In the entries below, which lines run from the one containing "You are a computer-use agent. The image size is (800, 424)." to the one containing "Instruction: Click the dashboard"? Copy exactly those lines, ends included, and no others.

PROVIDED INFORMATION:
********
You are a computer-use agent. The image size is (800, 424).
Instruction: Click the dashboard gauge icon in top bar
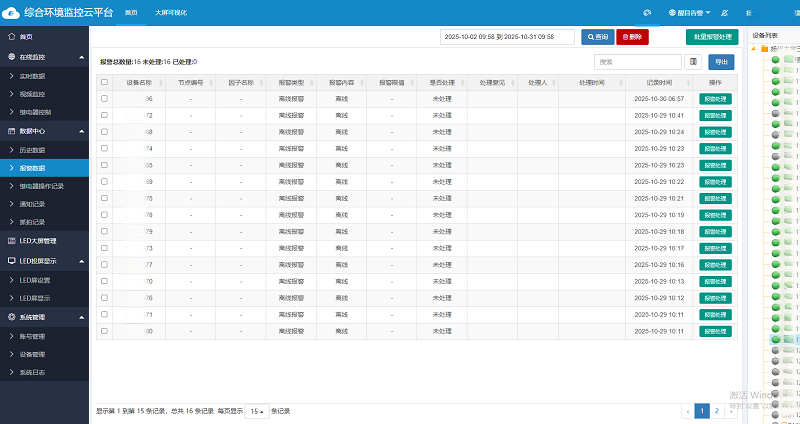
********
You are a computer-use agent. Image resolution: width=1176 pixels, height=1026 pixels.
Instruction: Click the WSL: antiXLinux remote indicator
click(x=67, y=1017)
********
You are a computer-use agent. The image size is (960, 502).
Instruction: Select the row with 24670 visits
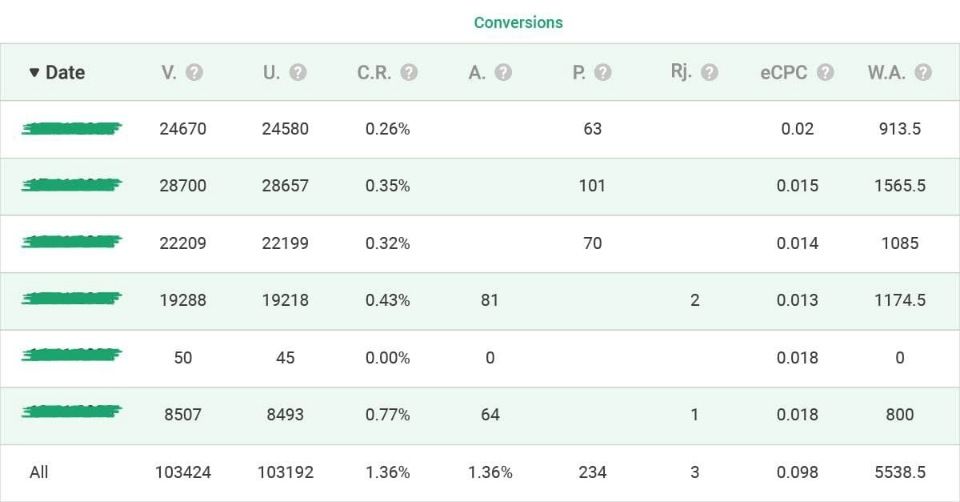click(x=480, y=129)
********
EXERCISE RESULT:
You are a computer-use agent. The image size is (800, 424).
Instruction: Click the dashboard gauge icon in top bar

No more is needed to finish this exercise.